England want to 'throw first punch' against India - Mott

England coach Matthew Mott says it is time for his side to "throw the first punch" against India in their T20 World Cup semi-final.

The defending champions struggled through the group stage, only progressing on net run-rate at the expense of Scotland.

They came through their Super 8s pool in second behind South Africa and now face unbeaten India in Guyana on Thursday at 15:30 BST.

"We haven't quite clicked as a whole unit yet," Mott told the BBC.

"Bits and pieces have worked at different times but our 'A-game' is certainly enough to match with India."

India have eased through the tournament, impressively beating Australia by 24 runs on Monday to top their Super 8s group.

England were beaten by Australia in the first group stage and also lost to South Africa in the Super 8s.

After their first match against Scotland was washed out, they needed heavy victories against Oman and Namibia to avoid an early exit.

"We've had to play some ugly cricket at times," added Mott. "But from here on in it's time to be the frontrunners.

"It's time to more or less throw the first punch at India and then try to get our nose in front and never give it back."

Mott plays down India knowing venue in advance

Much of the discussion before the semi-final has been around the lack of a reserve day and there is rain forecast for Thursday.

The first semi-final between South Africa and Afghanistan has a rain reserve day but England's meeting with India does not.

Instead, there are 250 minutes available throughout the afternoon on Thursday - the same total available across the two days in Trinidad - to fit in a match.

If no result is possible, India will progress, as they won their Super 8s group.

Mott said in an "ideal world", there would be a reserve day and it is something the International Cricket Council "need to look at long term".

There has also been criticism of the fact India's semi-final venue, in the event of their qualification, was predetermined, whereas other sides had to wait for their route to be confirmed, but Mott played down the significance of the latter issue.

“We were quite aware there was every chance that we'd be here in Guyana,” he said.

“We've had to fight our way through this tournament and it's something that's galvanised us as a group and will hold us in really good stead for cut-throat matches.”

A surface suiting spinners is expected at Providence Stadium, which could help India, whose squad includes four spinners and batters who grew up on low surfaces.

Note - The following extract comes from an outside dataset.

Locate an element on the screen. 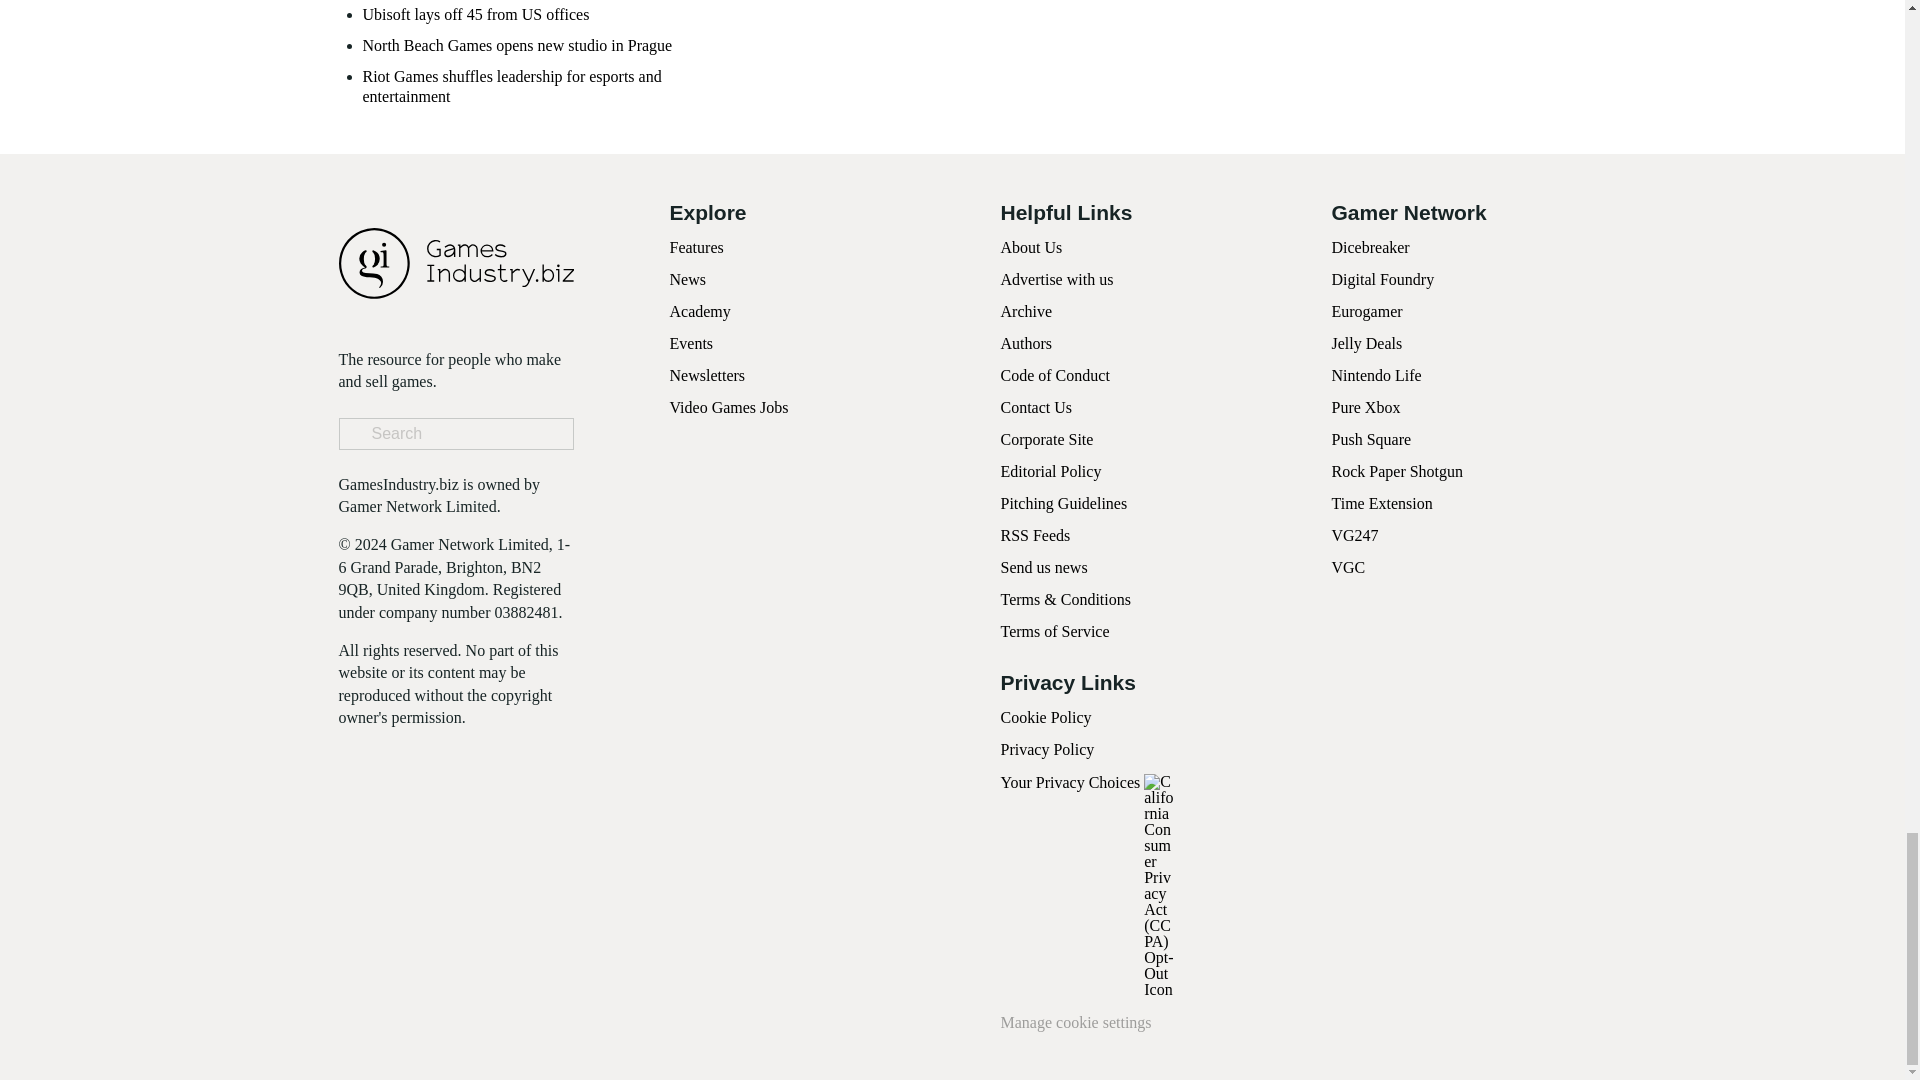  Features is located at coordinates (696, 246).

England have uncapped left-arm spinner Tom Hartley in their squad, who could come into contention for a debut.

But Australian Mott, who was speaking before England's training and prior to seeing the pitch, said he does not expect "drastic changes".

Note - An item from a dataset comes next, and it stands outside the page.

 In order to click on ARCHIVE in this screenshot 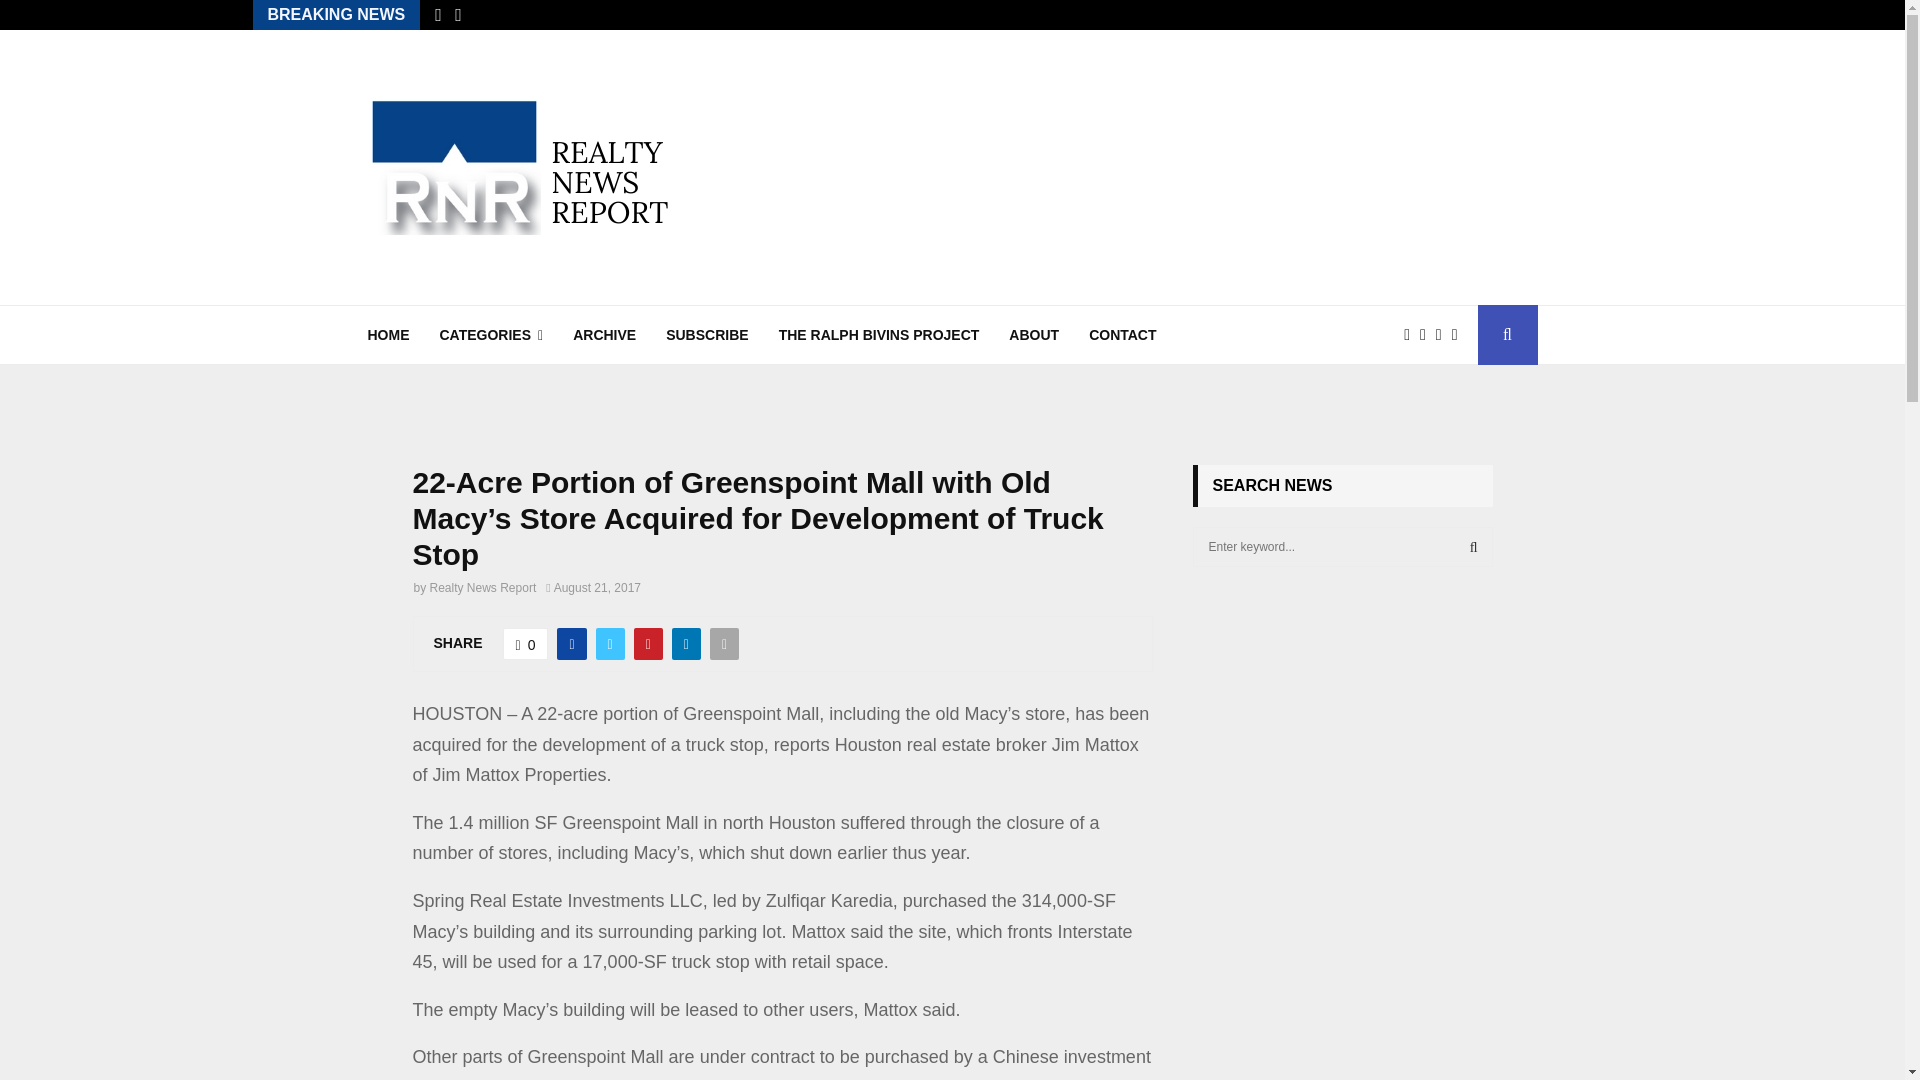, I will do `click(604, 334)`.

The match is a repeat of the semi-final of the last T20 World Cup in Australia, where a superb England thrashed India by 10 wickets in Adelaide en route to winning the title.

Mott said India, who timidly posted 168-6 that night before England chased the target in 16 overs, are a more aggressive side this year.

"We're not looking back at all with this group," he added. "One of its big mantras is staying present.

"They are a different team, too, than when we took them on."